2022年、神戸大学の研究チームが日本人6101人を調査した結果が論文発表されていて、肥満体型の方が、ヤセ菌であるバクテロイドータ門の割合が多かったという結果、つまり海外での肥満体型の人はヤセ菌のバクテロイドータ門の割合が少ないという結論とは逆の結果になっていたのです。
別の論文では、ヤセ菌であるはずの「バクテロイデーテス門」は、食べ物からより多くのエネルギーを吸収するため、痩せるどころか逆に太りやすいという衝撃的な結果も出ています。
日本人のヤセ菌は?
日本人に多いヤセ菌、太りにくくなる菌と言われているのが、バシロタ門に属するブBlautia wexlerae (ラウティアウェクセレラエ)で、グラム陽性菌の偏性嫌気性菌になります。

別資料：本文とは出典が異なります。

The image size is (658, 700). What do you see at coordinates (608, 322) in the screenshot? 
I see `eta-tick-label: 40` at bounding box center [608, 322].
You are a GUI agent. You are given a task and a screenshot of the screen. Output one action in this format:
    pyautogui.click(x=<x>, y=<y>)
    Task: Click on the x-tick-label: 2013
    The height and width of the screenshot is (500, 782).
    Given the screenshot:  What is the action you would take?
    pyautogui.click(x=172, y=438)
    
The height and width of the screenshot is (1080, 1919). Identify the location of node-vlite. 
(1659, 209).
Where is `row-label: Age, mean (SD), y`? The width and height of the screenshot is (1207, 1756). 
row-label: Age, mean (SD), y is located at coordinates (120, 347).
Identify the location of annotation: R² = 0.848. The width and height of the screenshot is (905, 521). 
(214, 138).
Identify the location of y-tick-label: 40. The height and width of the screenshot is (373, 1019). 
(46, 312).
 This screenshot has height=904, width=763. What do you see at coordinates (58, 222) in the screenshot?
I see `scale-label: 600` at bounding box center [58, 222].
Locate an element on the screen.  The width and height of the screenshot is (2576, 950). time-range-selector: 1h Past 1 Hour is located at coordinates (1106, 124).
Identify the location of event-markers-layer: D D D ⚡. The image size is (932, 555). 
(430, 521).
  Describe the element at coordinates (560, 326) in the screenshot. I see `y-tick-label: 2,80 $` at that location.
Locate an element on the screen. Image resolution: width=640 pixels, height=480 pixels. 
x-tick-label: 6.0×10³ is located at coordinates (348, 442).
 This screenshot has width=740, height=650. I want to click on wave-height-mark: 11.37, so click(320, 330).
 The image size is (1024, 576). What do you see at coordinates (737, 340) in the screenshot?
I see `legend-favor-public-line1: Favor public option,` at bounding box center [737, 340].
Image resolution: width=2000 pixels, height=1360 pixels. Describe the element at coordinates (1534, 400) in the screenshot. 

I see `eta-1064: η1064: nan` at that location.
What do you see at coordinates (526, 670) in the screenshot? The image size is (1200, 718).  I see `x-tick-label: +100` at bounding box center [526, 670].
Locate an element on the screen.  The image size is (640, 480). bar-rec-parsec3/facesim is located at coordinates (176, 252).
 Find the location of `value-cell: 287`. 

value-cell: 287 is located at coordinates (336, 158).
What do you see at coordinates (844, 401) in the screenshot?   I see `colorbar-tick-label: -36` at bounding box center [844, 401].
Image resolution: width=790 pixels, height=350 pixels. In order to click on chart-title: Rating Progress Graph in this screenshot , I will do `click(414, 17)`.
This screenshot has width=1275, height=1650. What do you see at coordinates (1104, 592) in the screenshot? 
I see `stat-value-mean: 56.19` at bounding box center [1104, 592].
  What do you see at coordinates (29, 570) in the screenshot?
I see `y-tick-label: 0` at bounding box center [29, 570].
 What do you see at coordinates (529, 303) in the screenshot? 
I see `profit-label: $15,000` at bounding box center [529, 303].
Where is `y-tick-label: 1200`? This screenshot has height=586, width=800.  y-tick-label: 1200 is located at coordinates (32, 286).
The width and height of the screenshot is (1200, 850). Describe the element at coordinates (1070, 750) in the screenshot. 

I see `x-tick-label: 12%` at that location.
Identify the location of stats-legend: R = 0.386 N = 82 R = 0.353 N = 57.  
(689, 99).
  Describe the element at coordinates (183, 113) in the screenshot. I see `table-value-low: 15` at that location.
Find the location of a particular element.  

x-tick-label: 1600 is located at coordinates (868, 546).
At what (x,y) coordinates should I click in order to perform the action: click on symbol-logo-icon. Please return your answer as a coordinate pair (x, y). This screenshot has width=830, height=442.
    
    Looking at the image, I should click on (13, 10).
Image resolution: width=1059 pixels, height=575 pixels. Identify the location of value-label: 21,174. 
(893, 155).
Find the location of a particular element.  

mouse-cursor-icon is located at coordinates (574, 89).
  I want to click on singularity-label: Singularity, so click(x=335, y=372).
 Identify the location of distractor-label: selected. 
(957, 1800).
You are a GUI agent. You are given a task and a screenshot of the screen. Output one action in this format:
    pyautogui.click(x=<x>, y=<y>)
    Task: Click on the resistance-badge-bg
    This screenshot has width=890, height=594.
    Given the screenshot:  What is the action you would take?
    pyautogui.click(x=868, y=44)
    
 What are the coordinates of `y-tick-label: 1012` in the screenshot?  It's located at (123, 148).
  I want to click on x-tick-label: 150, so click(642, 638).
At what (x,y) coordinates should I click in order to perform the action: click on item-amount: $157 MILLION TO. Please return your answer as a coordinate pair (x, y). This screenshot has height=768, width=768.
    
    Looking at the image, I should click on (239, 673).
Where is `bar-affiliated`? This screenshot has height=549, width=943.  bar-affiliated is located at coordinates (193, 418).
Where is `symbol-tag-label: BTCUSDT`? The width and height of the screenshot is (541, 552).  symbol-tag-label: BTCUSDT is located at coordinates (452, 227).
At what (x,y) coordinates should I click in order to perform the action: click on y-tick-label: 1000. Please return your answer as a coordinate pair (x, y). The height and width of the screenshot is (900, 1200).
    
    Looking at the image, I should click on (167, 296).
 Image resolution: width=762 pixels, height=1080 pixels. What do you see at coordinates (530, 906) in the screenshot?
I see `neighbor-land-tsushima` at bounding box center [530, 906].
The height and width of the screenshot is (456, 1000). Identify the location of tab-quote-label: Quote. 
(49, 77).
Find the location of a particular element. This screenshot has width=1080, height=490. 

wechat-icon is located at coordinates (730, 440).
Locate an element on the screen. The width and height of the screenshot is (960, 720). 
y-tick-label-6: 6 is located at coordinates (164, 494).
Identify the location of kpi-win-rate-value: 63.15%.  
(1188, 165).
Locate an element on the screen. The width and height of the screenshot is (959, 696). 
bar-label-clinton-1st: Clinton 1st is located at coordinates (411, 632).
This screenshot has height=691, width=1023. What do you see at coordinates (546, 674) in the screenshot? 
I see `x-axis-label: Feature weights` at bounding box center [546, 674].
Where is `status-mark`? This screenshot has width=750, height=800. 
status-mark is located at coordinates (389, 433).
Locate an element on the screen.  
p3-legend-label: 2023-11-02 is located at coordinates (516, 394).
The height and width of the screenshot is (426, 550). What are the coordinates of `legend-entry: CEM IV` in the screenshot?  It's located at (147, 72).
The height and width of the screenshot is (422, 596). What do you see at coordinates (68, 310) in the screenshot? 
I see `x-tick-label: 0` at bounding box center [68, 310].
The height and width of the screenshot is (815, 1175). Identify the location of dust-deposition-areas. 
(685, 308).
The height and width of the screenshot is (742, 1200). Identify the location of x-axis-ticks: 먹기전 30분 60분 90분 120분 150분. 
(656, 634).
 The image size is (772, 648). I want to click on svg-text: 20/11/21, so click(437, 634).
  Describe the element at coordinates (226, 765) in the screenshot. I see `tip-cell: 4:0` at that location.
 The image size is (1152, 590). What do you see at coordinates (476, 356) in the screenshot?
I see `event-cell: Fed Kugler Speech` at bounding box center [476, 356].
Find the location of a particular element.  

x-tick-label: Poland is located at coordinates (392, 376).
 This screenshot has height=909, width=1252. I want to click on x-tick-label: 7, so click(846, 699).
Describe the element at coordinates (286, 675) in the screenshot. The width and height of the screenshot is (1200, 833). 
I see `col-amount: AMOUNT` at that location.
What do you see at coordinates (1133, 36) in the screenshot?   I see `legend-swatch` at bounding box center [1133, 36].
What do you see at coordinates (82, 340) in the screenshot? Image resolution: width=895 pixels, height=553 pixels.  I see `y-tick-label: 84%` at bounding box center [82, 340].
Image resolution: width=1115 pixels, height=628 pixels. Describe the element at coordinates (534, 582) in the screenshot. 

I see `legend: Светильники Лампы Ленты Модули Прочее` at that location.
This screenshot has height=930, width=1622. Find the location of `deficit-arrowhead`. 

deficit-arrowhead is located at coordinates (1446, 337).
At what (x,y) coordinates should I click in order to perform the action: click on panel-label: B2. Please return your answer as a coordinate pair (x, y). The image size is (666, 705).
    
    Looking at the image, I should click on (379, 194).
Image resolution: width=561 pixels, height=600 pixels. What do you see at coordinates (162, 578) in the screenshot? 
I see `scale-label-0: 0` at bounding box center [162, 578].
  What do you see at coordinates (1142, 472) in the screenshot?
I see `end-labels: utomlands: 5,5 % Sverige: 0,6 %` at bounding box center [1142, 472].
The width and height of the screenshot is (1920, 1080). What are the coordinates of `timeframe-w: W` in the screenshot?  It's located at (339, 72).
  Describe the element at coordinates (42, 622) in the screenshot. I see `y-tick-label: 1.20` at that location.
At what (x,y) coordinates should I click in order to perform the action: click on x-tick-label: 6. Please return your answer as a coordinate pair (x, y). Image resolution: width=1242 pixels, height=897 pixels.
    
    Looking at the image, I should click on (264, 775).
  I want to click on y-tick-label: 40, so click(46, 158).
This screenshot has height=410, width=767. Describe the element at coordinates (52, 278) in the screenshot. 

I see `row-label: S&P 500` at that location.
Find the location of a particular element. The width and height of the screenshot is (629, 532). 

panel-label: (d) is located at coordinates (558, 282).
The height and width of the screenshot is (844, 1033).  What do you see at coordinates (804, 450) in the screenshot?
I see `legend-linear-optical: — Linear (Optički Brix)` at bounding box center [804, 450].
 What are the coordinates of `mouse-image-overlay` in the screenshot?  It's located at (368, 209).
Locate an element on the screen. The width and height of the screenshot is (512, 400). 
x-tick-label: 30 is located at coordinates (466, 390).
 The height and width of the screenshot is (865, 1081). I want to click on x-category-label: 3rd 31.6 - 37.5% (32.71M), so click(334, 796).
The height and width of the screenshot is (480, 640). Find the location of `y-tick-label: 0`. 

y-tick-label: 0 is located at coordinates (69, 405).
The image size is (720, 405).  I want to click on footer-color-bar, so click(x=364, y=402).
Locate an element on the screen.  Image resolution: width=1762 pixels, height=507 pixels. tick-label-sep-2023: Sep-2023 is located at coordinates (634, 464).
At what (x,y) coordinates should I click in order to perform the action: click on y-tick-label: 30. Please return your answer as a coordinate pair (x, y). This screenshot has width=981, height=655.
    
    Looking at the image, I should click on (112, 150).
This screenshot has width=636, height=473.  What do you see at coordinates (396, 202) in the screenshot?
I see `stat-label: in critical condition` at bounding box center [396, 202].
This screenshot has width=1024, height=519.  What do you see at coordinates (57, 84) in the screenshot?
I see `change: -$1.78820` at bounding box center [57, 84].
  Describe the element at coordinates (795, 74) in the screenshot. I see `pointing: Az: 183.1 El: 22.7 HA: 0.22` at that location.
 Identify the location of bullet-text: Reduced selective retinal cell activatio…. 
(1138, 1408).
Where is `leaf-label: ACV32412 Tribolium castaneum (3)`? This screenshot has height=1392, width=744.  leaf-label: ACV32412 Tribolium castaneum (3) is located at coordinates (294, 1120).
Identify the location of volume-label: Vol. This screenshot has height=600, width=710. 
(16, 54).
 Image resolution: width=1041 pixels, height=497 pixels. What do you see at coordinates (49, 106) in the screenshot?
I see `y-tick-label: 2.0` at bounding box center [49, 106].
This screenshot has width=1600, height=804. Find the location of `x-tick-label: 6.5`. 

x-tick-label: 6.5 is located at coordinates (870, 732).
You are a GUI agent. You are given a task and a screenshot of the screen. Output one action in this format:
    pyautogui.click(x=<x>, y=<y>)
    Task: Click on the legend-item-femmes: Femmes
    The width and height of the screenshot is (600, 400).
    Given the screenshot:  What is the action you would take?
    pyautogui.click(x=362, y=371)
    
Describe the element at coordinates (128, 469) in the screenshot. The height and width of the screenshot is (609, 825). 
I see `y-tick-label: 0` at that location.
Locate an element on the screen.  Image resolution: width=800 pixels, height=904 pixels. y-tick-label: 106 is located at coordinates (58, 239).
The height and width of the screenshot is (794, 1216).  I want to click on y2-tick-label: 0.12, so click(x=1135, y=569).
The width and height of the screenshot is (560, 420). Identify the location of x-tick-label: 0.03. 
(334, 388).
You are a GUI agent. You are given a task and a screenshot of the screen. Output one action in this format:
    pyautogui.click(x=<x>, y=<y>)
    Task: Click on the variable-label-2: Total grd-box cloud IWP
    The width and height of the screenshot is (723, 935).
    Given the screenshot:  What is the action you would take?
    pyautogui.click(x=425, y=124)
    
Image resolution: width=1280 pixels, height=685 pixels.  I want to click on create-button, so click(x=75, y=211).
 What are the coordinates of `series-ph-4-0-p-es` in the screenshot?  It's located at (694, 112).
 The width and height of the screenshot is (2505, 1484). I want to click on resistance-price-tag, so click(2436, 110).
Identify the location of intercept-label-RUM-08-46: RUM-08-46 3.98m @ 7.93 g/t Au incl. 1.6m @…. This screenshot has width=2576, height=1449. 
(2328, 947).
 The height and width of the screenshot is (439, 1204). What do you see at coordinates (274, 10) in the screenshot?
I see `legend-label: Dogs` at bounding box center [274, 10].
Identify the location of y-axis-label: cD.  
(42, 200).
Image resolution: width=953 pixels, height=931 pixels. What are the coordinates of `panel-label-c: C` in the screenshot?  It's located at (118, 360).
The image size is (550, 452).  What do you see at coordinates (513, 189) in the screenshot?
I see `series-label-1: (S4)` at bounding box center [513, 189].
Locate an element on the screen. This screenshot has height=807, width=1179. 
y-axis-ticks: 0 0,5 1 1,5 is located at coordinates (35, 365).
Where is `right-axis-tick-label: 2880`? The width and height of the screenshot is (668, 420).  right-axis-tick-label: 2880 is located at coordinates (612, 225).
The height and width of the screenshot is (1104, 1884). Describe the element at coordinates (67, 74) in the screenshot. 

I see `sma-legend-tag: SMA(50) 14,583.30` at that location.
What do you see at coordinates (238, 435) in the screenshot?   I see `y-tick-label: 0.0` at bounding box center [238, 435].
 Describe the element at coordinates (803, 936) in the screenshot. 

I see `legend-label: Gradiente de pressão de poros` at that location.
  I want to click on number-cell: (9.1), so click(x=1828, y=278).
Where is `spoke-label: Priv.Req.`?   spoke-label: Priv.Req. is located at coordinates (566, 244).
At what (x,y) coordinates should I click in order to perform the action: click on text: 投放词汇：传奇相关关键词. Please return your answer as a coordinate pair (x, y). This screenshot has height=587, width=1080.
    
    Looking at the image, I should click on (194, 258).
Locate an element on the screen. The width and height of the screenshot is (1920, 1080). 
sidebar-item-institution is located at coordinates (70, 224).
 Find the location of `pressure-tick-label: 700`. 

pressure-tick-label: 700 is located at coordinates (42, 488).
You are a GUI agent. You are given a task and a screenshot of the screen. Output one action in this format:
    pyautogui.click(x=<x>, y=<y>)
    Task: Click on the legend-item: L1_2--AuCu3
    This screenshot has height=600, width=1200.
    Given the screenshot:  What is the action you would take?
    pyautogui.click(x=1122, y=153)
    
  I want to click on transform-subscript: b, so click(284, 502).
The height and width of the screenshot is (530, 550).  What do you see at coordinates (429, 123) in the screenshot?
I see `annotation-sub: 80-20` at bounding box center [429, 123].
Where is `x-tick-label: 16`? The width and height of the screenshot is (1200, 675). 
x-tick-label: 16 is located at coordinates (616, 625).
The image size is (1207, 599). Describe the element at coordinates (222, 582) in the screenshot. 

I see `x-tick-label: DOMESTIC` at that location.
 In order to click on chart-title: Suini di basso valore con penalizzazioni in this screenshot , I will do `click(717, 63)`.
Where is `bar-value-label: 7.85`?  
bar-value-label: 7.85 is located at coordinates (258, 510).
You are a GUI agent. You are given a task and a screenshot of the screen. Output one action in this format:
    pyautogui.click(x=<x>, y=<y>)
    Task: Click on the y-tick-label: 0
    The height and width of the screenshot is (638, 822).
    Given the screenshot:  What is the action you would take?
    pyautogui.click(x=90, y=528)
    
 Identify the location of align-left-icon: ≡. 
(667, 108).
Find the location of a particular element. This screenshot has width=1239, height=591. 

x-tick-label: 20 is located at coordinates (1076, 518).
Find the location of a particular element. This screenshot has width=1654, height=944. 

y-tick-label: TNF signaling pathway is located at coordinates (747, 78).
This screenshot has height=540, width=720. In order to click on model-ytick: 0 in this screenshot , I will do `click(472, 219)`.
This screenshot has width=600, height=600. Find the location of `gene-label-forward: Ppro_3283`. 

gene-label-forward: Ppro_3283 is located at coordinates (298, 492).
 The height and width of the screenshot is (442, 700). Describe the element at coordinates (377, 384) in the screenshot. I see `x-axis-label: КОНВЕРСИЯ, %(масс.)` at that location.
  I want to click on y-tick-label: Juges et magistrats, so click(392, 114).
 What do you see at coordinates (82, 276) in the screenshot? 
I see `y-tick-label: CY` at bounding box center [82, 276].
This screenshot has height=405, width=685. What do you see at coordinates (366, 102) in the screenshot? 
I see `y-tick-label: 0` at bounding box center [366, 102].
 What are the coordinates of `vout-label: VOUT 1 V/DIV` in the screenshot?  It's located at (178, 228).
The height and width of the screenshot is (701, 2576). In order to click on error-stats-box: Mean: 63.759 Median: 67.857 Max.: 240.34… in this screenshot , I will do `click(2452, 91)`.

Blautia wexlerae は、食物繊維やオリゴ糖、乳糖、フコースなどの糖をエサとして、発酵をして、短鎖脂肪酸である酢酸をはじめ、乳酸、コハク酸、水素などを生成するほか、アミノ酸のオルニチン、Sアデノシルメチオニン、アセチルコリンなども生成します。
20歳から76歳のの日本人男性と女性における内臓脂肪蓄積とBMIと、性別ごとに層別化した腸内細菌叢の関係を調査した結果、ブラウティア属は、性別に関係なく、日本人の内臓脂肪蓄積と有意に負の関係を示した唯一の属であったという研究結果も出ています。
Blautia wexlerae が産生するオルニチンは、アミノ酸の代謝をサポートして体内の脂肪燃焼を助けるとともに、筋肉量の増加をサポートして基礎代謝を向上させます。
Blautia wexlerae は、短鎖脂肪酸である酢酸を生成し、これが短鎖脂肪酸の受容体がある脂肪細胞や神経細胞に働くことによって、脂肪の蓄積が抑制され、全身の代謝が活性化します。